-- INFORMATION PROVIDED follows --
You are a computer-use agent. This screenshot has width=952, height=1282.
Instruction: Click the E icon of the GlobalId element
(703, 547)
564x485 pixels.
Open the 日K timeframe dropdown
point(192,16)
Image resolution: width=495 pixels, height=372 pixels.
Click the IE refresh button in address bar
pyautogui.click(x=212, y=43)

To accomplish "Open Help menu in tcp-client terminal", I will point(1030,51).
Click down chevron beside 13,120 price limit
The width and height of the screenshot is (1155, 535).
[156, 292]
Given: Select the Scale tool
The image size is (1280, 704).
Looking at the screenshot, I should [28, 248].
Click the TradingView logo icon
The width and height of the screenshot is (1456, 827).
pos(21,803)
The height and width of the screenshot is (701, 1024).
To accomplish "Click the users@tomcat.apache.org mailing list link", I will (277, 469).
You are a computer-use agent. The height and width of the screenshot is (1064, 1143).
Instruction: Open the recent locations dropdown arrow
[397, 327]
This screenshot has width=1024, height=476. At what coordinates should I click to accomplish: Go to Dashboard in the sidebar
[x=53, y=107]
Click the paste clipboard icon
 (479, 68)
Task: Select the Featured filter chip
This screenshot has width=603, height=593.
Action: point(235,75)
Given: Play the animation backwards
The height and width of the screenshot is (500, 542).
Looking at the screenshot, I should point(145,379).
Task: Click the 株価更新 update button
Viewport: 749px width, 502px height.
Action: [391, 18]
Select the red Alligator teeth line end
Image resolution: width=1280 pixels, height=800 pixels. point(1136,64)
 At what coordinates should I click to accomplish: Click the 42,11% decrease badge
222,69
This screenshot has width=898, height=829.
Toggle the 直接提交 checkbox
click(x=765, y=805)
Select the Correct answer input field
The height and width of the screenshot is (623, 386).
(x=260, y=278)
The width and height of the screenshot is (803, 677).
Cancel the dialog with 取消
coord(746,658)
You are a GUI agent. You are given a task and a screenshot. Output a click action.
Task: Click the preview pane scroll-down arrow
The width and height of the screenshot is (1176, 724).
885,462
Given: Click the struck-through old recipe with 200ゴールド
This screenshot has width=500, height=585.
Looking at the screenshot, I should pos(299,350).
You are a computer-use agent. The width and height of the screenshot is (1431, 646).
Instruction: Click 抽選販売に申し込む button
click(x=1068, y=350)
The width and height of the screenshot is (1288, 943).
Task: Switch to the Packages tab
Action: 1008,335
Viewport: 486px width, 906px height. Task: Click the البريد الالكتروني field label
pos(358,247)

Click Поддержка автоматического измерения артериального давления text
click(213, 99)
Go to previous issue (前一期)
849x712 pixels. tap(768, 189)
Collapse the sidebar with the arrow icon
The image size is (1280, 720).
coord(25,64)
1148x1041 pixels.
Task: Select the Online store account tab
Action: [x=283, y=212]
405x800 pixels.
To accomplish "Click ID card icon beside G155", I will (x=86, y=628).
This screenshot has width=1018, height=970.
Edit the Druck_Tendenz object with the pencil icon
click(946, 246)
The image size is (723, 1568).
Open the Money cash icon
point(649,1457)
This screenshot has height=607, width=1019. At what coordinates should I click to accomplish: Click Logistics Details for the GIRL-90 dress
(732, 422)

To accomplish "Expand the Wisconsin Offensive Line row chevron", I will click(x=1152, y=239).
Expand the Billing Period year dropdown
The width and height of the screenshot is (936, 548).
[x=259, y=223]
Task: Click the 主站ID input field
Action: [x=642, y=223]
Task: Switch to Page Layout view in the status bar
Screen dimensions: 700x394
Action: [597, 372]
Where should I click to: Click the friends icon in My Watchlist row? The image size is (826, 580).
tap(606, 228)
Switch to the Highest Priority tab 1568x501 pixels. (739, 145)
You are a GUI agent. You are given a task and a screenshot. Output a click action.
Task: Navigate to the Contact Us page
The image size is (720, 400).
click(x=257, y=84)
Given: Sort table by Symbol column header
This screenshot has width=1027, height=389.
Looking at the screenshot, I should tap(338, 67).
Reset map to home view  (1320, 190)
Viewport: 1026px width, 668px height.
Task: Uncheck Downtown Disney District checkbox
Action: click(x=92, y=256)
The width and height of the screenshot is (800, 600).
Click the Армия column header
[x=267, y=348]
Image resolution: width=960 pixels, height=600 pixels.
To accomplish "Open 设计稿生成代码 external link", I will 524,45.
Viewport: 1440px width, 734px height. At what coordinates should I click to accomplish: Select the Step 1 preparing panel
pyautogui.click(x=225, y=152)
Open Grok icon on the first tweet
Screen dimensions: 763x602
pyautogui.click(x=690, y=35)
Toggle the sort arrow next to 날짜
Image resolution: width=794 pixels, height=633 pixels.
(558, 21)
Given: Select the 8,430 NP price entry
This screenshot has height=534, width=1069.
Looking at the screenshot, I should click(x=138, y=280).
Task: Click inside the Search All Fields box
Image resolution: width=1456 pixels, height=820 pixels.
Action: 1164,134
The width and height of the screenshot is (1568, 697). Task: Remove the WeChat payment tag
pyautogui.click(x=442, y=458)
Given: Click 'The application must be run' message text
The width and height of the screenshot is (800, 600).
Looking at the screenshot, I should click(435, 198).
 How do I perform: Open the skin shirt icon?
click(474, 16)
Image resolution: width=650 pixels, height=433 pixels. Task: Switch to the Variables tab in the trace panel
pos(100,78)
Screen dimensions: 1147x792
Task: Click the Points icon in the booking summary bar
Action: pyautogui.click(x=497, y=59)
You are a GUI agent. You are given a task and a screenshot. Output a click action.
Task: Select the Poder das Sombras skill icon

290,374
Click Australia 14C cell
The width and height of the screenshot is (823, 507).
-- INFORMATION PROVIDED concluded --
WHAT THE TASK ASKS: Each line above that contains the string "link" should be copied.

THE ANSWER:
To accomplish "Click the users@tomcat.apache.org mailing list link", I will (277, 469).
To accomplish "Open 设计稿生成代码 external link", I will 524,45.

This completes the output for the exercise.